Il 16 dicembre era il settantacinquesimo giorno che trascorreva dalla partenza da Londra. L’«Henrietta» insomma non aveva ancora accumulato un ritardo considerevole. Ormai si era giunti alla metà della traversata e la zona più pericolosa era ormai rimasta alle spalle. Si fosse stati d’estate, ci si sarebbe già potuti rallegrare del successo. D’inverno, però, si era alla mercè della cattiva stagione. Passepartout continuava a mantenersi incerto. In fondo, però, aveva fiducia e si diceva che se il vento si faceva desiderare, almeno si poteva contare sul vapore.

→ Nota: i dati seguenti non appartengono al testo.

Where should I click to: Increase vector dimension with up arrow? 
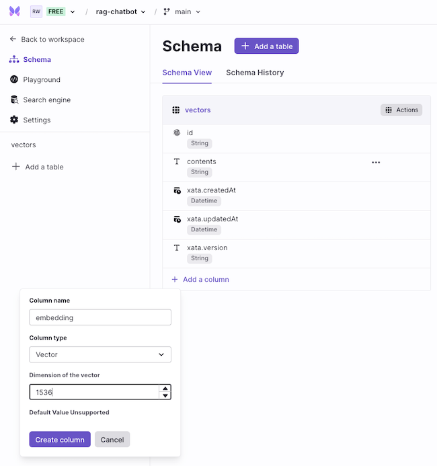pos(165,388)
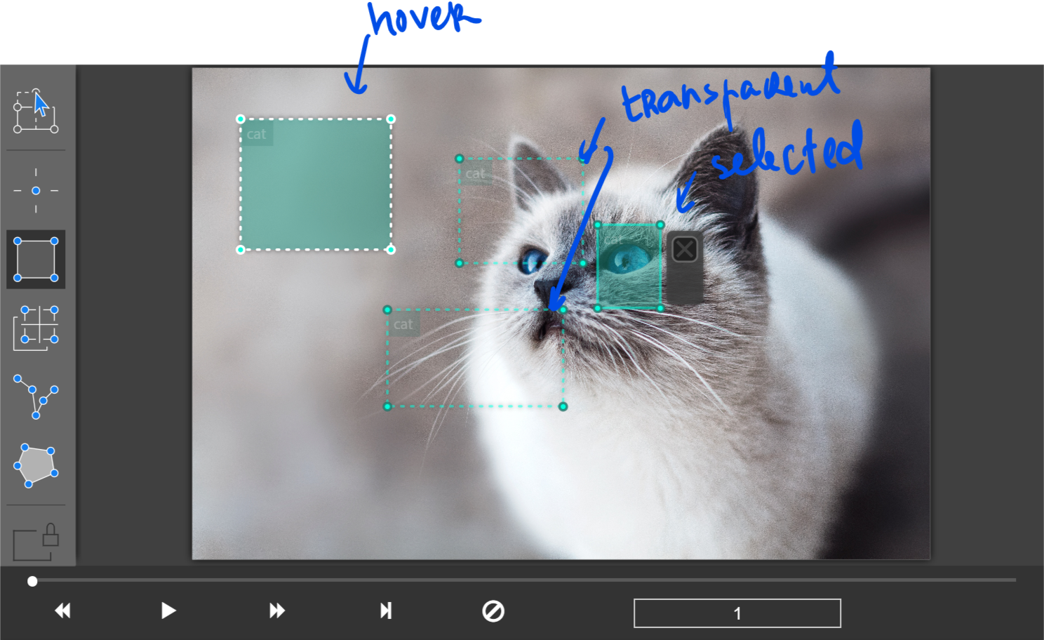Toggle the annotation lock tool in the sidebar
Image resolution: width=1044 pixels, height=640 pixels.
[x=35, y=538]
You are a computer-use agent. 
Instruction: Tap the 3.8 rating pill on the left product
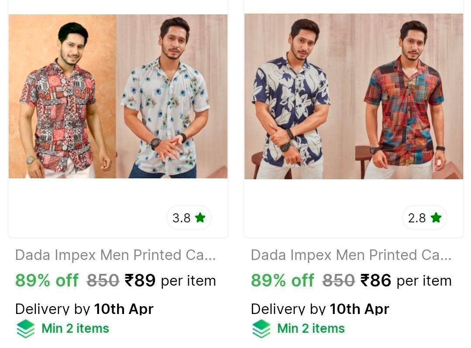189,217
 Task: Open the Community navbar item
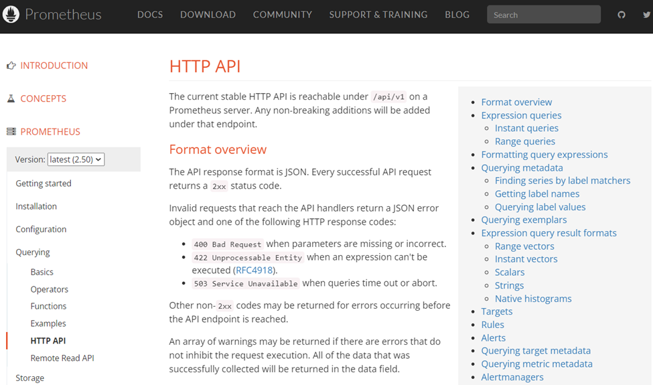point(282,15)
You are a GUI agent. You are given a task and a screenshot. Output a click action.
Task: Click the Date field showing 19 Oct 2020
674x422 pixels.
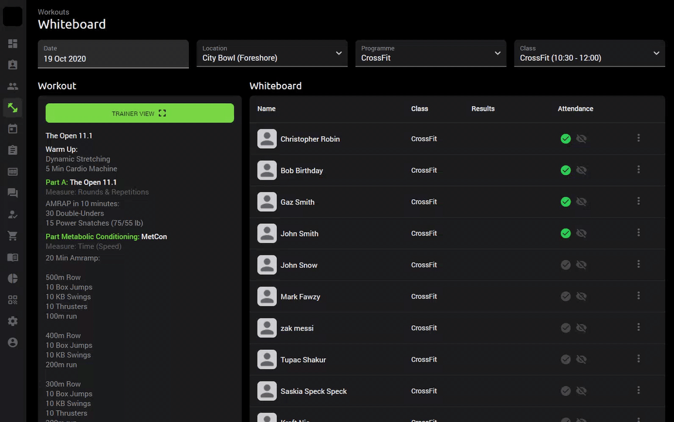pyautogui.click(x=113, y=54)
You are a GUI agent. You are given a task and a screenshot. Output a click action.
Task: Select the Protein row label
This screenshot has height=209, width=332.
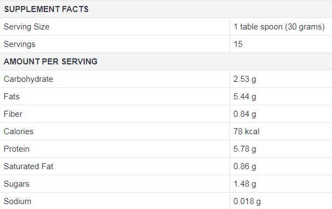click(16, 149)
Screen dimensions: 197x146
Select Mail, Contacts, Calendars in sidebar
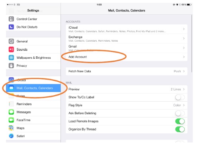(33, 88)
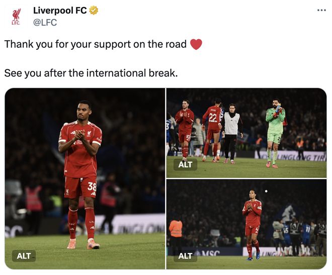
Task: Click the red heart emoji
Action: tap(196, 44)
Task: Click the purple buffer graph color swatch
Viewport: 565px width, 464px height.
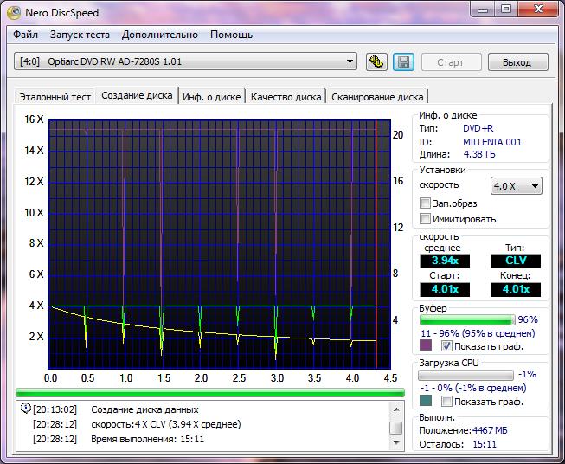Action: [x=425, y=345]
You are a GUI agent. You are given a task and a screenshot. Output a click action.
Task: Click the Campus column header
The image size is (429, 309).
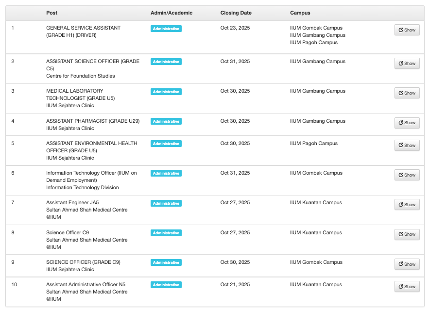(x=300, y=13)
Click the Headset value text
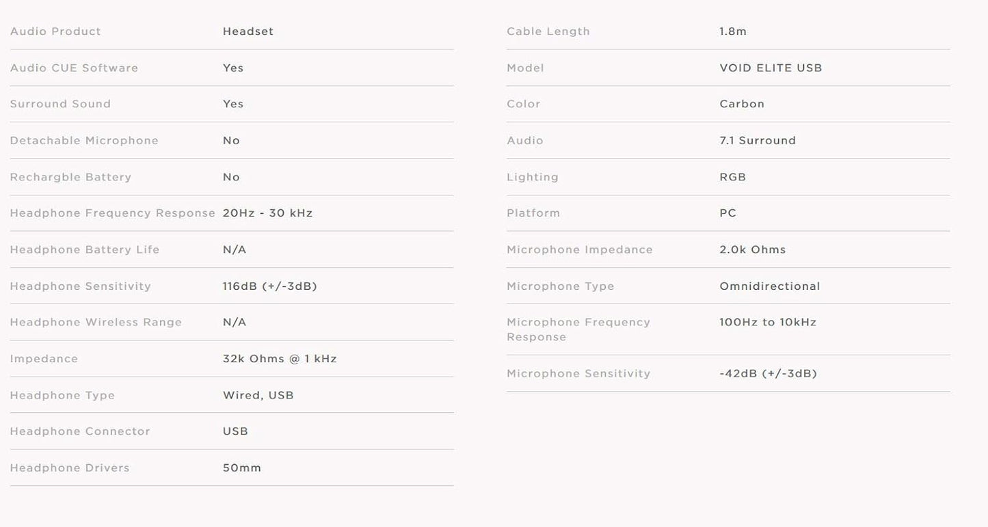 click(248, 31)

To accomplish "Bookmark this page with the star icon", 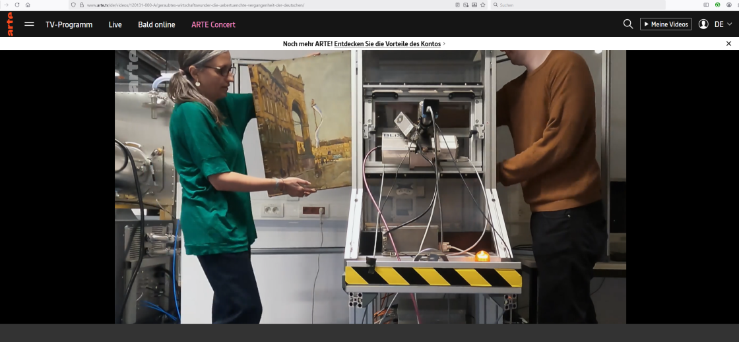I will (483, 5).
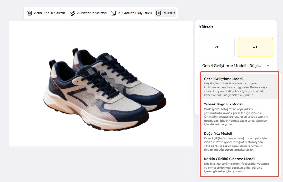The image size is (283, 182).
Task: Open the Arka Planı Kaldırma tool
Action: coord(46,13)
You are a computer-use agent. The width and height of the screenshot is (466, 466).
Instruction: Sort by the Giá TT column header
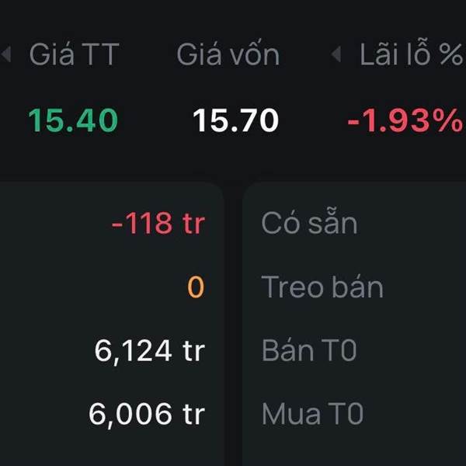point(74,55)
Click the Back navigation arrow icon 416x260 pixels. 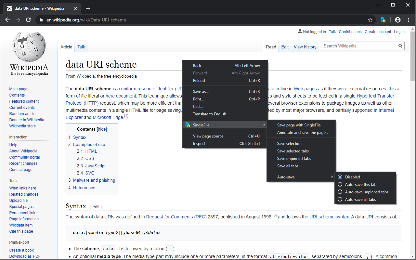point(7,20)
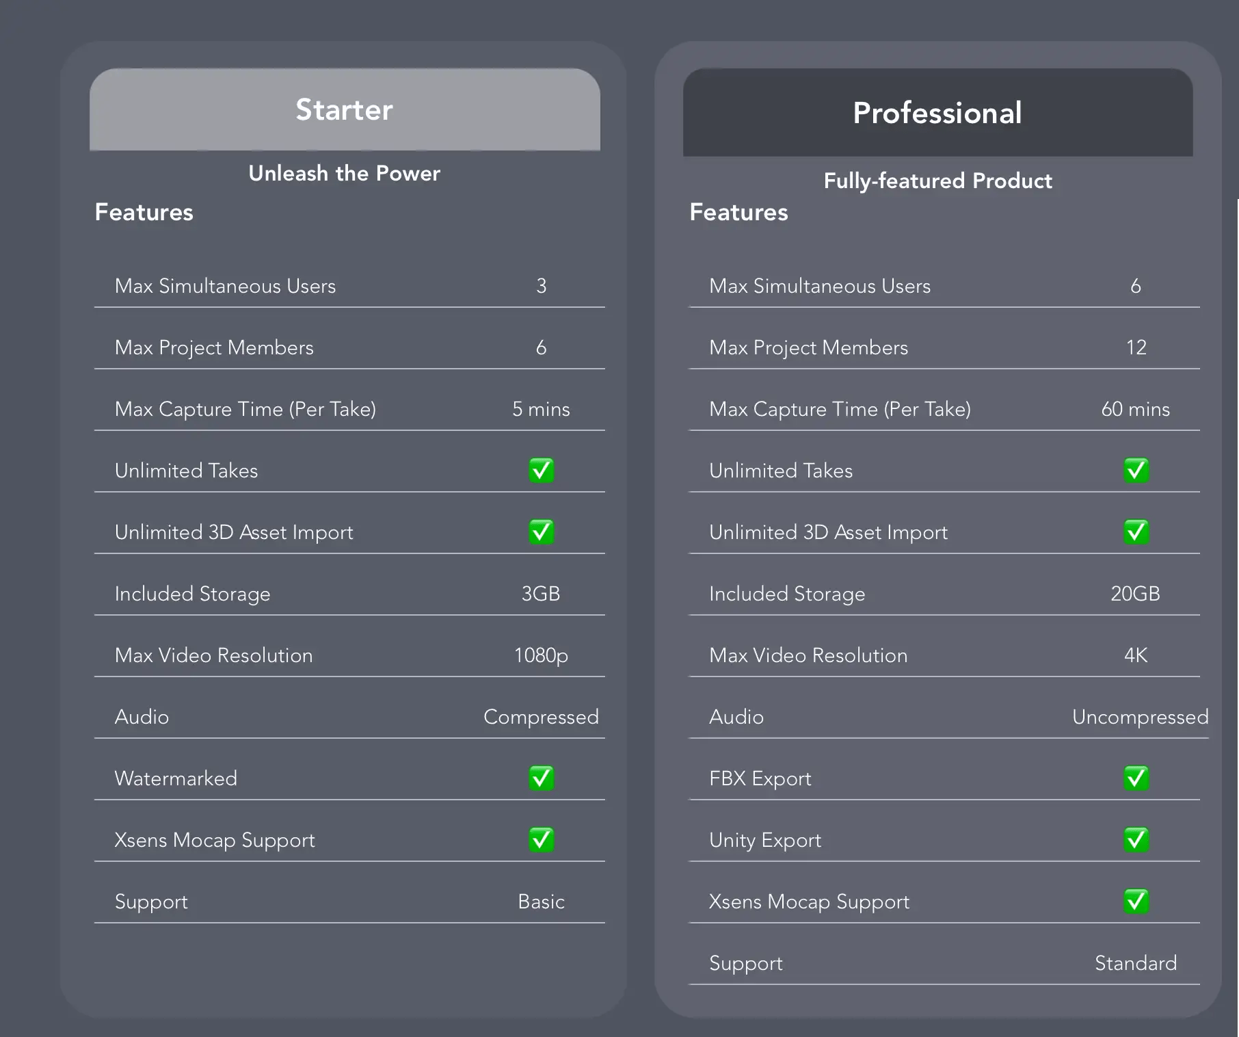1239x1037 pixels.
Task: Click the FBX Export green checkmark
Action: pos(1136,778)
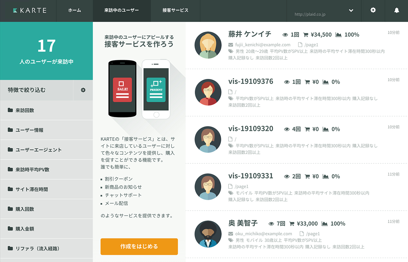
Task: Open the 接客サービス tab
Action: 175,10
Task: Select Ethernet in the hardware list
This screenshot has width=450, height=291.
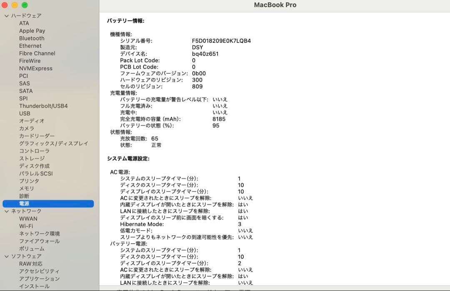Action: pyautogui.click(x=30, y=46)

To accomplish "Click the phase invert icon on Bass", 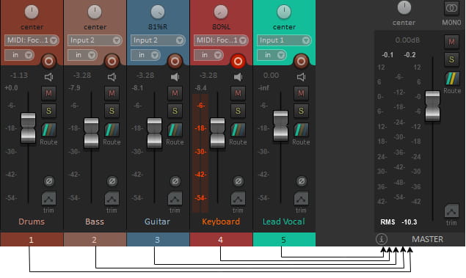I will coord(112,181).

Ebbene, proprio quella mattina il macchinista salì sul ponte a cercarvi il signor Fogg, e i due s’intrattennero a parlare a lungo e con vivacità.
Senza sapere perché ma certamente per un presentimento, Passepartout, quando li vide, si sentì colto da una strana inquietudine. Avrebbe dato una delle sue orecchie per udire con l’altra ciò che il suo padrone e il macchinista dicevano.
Poté appena cogliere alcune frasi.
Siete certo di ciò che asserite?
Certissimo, signore. E’ dalla partenza che stiamo scaldando con tutte le macchine accese. Il carbone poteva bastare per andare a piccolo vapore da New York a Bordeaux; ma non ne abbiamo abbastanza per andare a tutto vapore da New York a Liverpool...
Ci penserò - rispose il signor Fogg.
Passepartout aveva capito, e impallidì.
Il carbone stava per mancare! «Ah, se il mio padrone rimedia anche a questa faccenda, bisogna dire che egli è più che un uomo: è un semidio!» esclamò tra sé il francese. Ed essendosi in quel momento trovato fra i piedi Fix, non poté trattenersi dall’informarlo della situazione.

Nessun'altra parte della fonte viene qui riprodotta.